■ SET PROBLEM
Reproduce the listing below, swapping every "Viewport" for "Display" and leaving everything else unchanged.

■ RAW RECORDS
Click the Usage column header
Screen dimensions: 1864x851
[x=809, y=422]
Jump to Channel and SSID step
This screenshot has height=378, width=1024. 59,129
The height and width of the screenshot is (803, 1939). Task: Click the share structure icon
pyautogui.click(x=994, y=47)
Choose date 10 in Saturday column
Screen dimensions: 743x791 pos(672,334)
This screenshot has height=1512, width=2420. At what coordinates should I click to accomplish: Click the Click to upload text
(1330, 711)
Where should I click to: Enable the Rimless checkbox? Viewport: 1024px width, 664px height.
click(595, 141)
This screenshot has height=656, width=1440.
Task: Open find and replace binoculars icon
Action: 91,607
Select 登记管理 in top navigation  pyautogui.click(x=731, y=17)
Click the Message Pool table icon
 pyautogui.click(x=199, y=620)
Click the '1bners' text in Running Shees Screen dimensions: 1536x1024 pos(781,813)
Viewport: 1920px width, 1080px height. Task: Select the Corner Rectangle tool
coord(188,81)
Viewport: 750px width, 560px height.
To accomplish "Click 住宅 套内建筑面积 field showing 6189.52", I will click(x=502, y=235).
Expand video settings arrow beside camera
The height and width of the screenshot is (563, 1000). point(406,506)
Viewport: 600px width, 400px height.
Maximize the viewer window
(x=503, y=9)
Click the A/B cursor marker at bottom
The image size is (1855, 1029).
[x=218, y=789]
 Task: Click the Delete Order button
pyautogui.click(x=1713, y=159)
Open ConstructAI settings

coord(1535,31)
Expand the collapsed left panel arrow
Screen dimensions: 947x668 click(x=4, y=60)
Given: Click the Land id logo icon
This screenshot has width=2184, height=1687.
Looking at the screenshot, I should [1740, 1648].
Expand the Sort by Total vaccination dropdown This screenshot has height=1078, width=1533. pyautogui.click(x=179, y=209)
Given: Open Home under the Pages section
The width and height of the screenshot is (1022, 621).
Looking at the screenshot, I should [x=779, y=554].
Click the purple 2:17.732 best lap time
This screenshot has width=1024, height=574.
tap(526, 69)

■ TASK RESULT
Click the Usage column header
Screen dimensions: 1864x851
[x=809, y=422]
Jump to Channel and SSID step
This screenshot has height=378, width=1024. 59,129
The height and width of the screenshot is (803, 1939). Task: Click the share structure icon
pyautogui.click(x=994, y=47)
Choose date 10 in Saturday column
Screen dimensions: 743x791 pos(672,334)
This screenshot has height=1512, width=2420. At what coordinates should I click to accomplish: Click the Click to upload text
(1330, 711)
Where should I click to: Enable the Rimless checkbox? Display: 1024px width, 664px height.
click(595, 141)
This screenshot has height=656, width=1440.
Task: Open find and replace binoculars icon
Action: 91,607
Select 登记管理 in top navigation  pyautogui.click(x=731, y=17)
Click the Message Pool table icon
 pyautogui.click(x=199, y=620)
Click the '1bners' text in Running Shees Screen dimensions: 1536x1024 pos(781,813)
Display: 1920px width, 1080px height. Task: Select the Corner Rectangle tool
coord(188,81)
Display: 750px width, 560px height.
To accomplish "Click 住宅 套内建筑面积 field showing 6189.52", I will click(x=502, y=235).
Expand video settings arrow beside camera
The height and width of the screenshot is (563, 1000). point(406,506)
Display: 600px width, 400px height.
Maximize the viewer window
(x=503, y=9)
Click the A/B cursor marker at bottom
The image size is (1855, 1029).
[x=218, y=789]
 Task: Click the Delete Order button
pyautogui.click(x=1713, y=159)
Open ConstructAI settings

coord(1535,31)
Expand the collapsed left panel arrow
Screen dimensions: 947x668 click(x=4, y=60)
Given: Click the Land id logo icon
This screenshot has width=2184, height=1687.
Looking at the screenshot, I should [1740, 1648].
Expand the Sort by Total vaccination dropdown This screenshot has height=1078, width=1533. pyautogui.click(x=179, y=209)
Given: Open Home under the Pages section
The width and height of the screenshot is (1022, 621).
Looking at the screenshot, I should [x=779, y=554].
Click the purple 2:17.732 best lap time
This screenshot has width=1024, height=574.
tap(526, 69)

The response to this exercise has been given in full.